Given an input_matrix A of size (n, d), compute a matrix A' of size (sketch_size, d) which holds:

\[||Ax|| = (1 \pm \epsilon)||A'x||\]

with high probability.

The error is related to the number of rows of the sketch and it is bounded

\[poly(r(\epsilon^{-1}))\]
Parameters:
input_matrix: array_like

Input matrix, of shape (n, d).

sketch_size: int

Number of rows for the sketch.

seed : None or int or numpy.random.RandomState instance, optional

This parameter defines the RandomState object to use for drawing random variates. If None (or np.random), the global np.random state is used. If integer, it is used to seed the local RandomState instance. Default is None.

Returns:
A’ : array_like

Sketch of the input matrix A, of size (sketch_size, d).

Notes

This is an implementation of the Clarkson-Woodruff Transform (CountSketch). A' can be computed in principle in O(nnz(A)) (with nnz meaning the number of nonzero entries), however we don’t take advantage of sparse matrices in this implementation.

References

[1]Kenneth L. Clarkson and David P. Woodruff. Low rank approximation and regression in input sparsity time.

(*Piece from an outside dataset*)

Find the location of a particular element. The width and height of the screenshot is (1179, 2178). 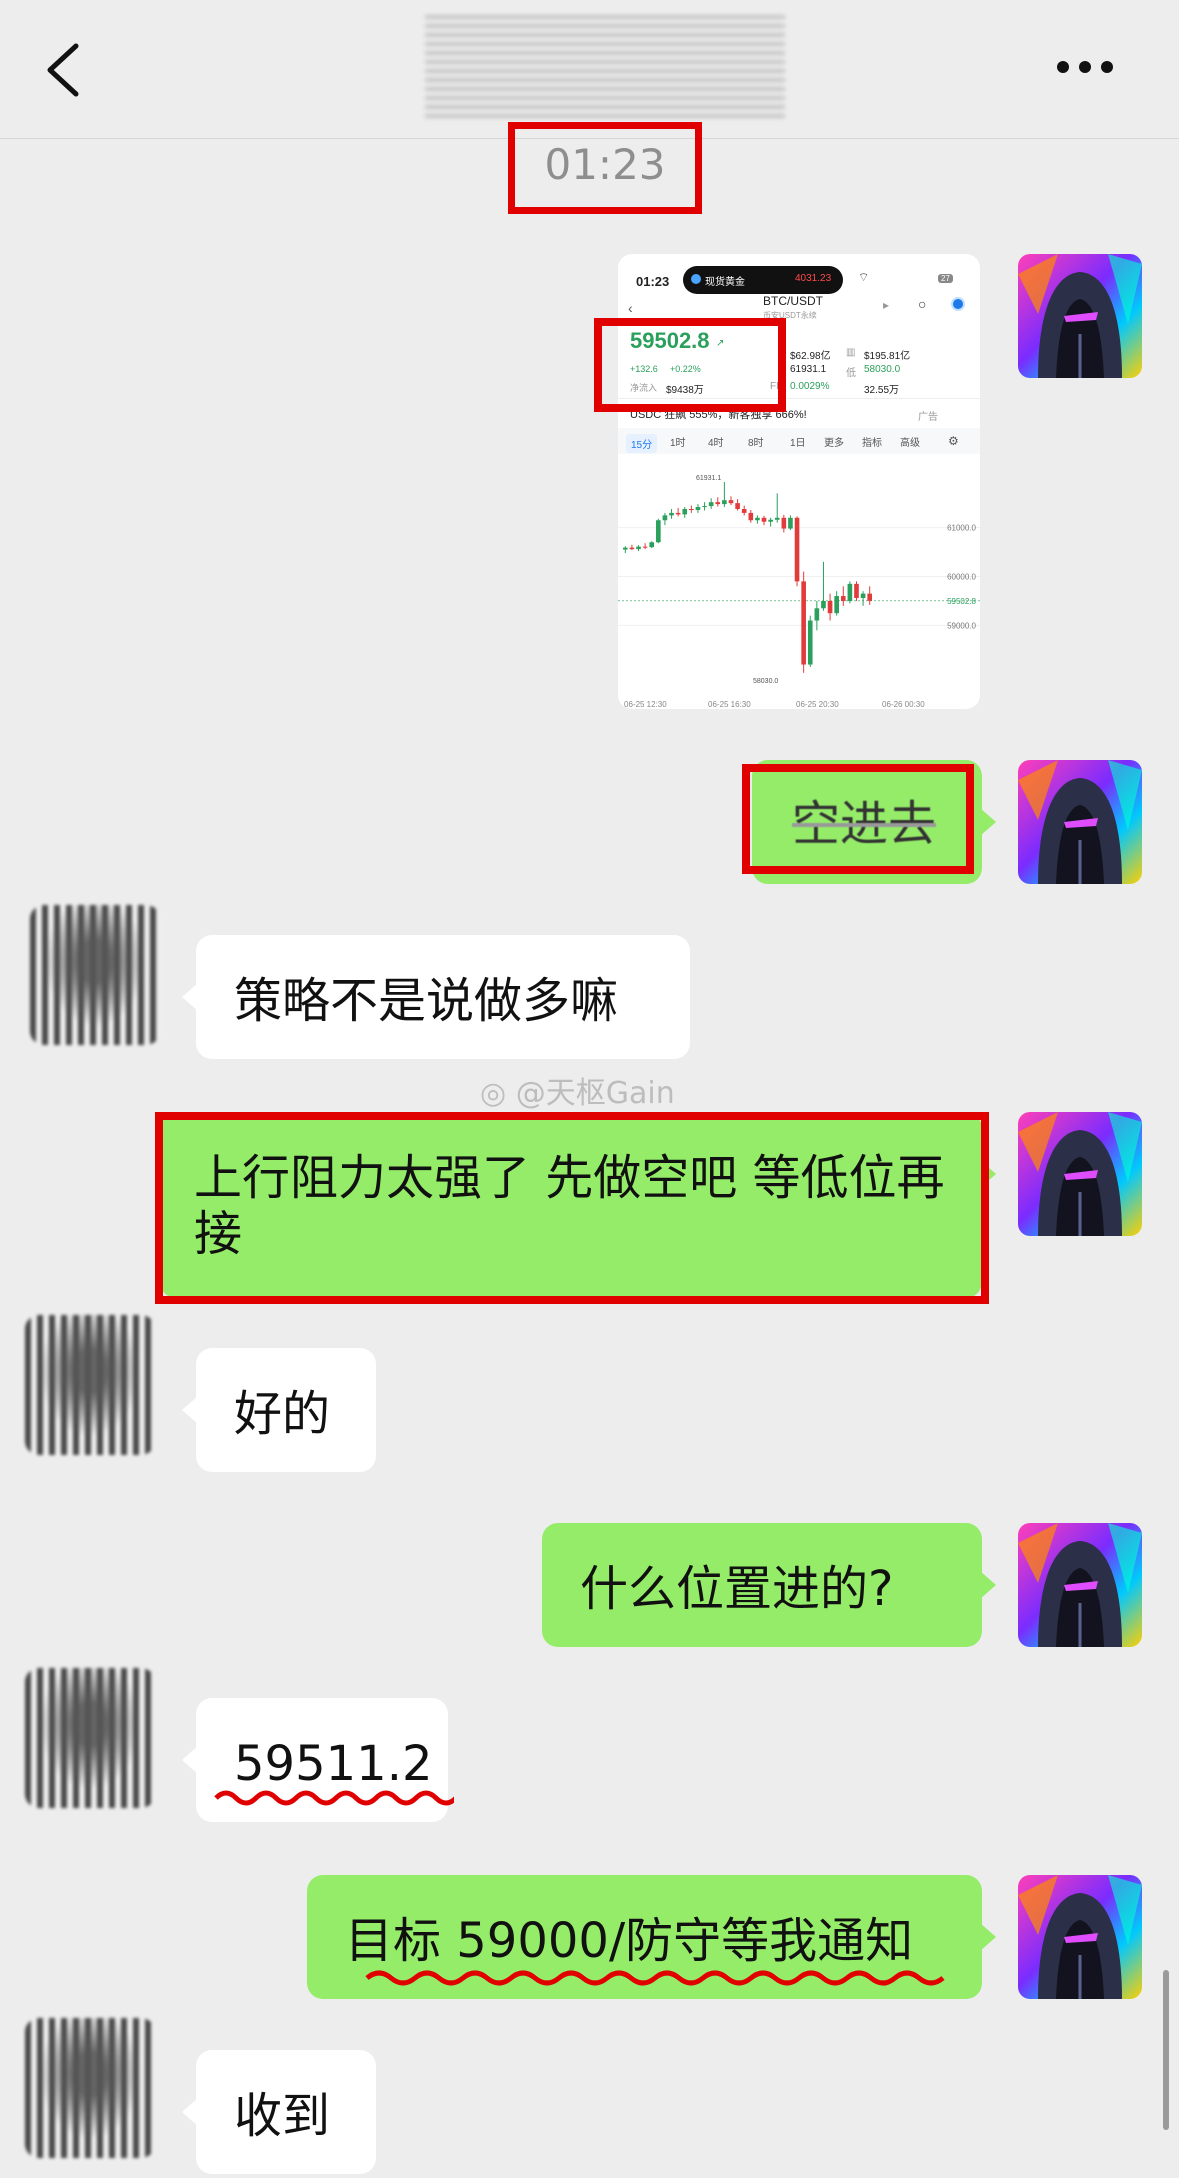

y-tick-label: 61000.0 is located at coordinates (962, 528).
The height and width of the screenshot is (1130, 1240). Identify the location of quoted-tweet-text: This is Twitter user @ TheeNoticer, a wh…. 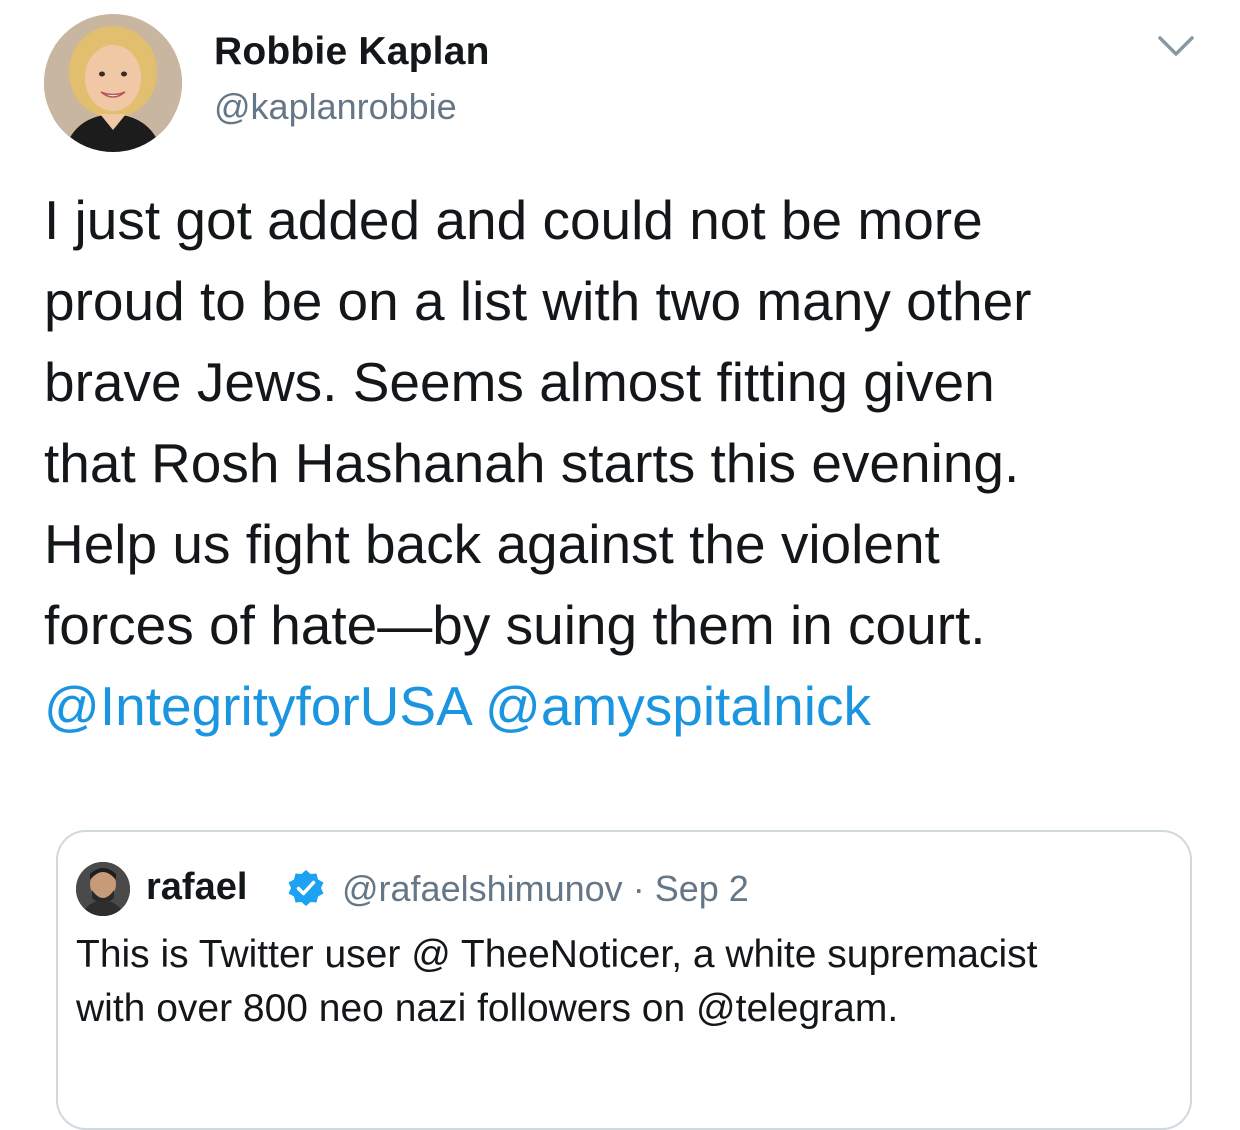
(557, 982).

In STOC, 2013.

Examples

Given a big dense matrix A:

>>> from scipy import linalg
>>> n_rows, n_columns, sketch_n_rows = (2000, 100, 100)
>>> threshold = 0.1
>>> tmp = np.random.normal(0, 0.1, n_rows*n_columns)
>>> A = np.reshape(tmp, (n_rows, n_columns))
>>> sketch = linalg.clarkson_woodruff_transform(A, sketch_n_rows)
>>> sketch.shape
(100, 100)
>>> normA = linalg.norm(A)
>>> norm_sketch = linalg.norm(sketch)

Now with high probability, the condition abs(normA-normSketch) < threshold holds.